State of the race: race is still trending towards a Romney victory

Politico reports how white voters, a demographic not as emphasized in prior election cycles, could prove to be pivotal this November.

If Mitt Romney wins the presidency, part of the lesson of 2012 will be that white voters still matter.

The polling couldn’t be clearer or more polarizing: A POLITICO/George Washington University Battleground Tracking Poll has Romney ahead of President Barack Obama among white voters by 18 points, 57 percent to 39 percent. Gallup showed Romney ahead among whites by 20-plus points this month.

Jennifer Rubin discusses how the impact of the recent economic numbers should continue to assist Romney’s rise:

The third-quarter gross domestic numbers were released, showing a measly growth rate of 2 percent. The Associated Press noted, “Since the recovery from the Great Recession began in 2009 the U.S. economy has grown at the slowest rate of any recovery in the Post-WWII period.” Not surprisingly, the Romney camp pounced, putting out a statement pointing out that this was less than half the growth rate predicted by the Obama team (4.3 percent). “Slow economic growth means slow job growth and declining take-home pay,” Mitt Romney declared. He is right in that regard, and multiple economic gurus made the point that with this growth rate we’ll be looking at sky-high unemployment for the foreseeable future.

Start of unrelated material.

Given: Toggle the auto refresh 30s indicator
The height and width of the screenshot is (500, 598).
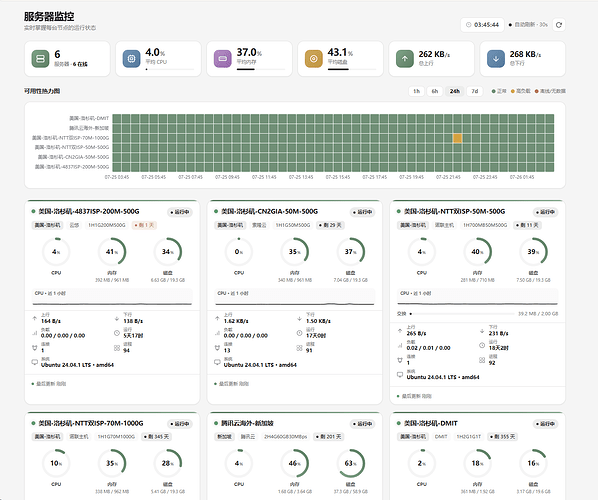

The timing could not have been better for the Romney camp as its candidate prepared to deliver an economic speech in Iowa. His central argument was, according to released excerpts: “We have had four presidential and vice-presidential debates. And there is nothing in what the President proposed or defended that has any prospect of meeting the challenges of the times. Raising taxes will not grow jobs or ignite the economy — in fact, his tax plan has been calculated to destroy 700,000 jobs. A new stimulus, three years after the recession officially ended, may spare government, but it will not stimulate the private sector any better than did the stimulus of four years ago. And cutting one trillion dollars from the military will kill jobs and devastate our national defense. This is not the time to double down on the trickle-down government policies that have failed us; it is time for new, bold changes that measure up to the moment, that can bring America’s families the certainty that the future will be better than the past.”

The Weekly Standard has an interesting write-up about how this election, and Obama’s desperation, is similar to the 1992 race:

Any veteran of the ’92 presidential campaign has learned to identify marks of intellectual exhaustion. The déjà vu this year is especially creepy. President Bush went to a Waffle House to illustrate Bill Clinton’s “waffling” on the issues. He took to calling Al Gore “Ozone Man,” and surrogates warned darkly of Clinton’s unexamined past, just as the president today dwells on Big Bird and “Romnesia,” and his surrogates raise half-baked questions about foreign bank accounts. Both presidents are dignified men, yet their campaigns have felt compelled to abase themselves in the same way for the same reason. They couldn’t think of anything else to say.

I see you can buy Agenda on Amazon for $141. It’s a ridiculous price, but I briefly thought of buying a copy anyway, for old time’s sake. Then I realized I wouldn’t know what to do with one if I had it—like an incumbent with a second term.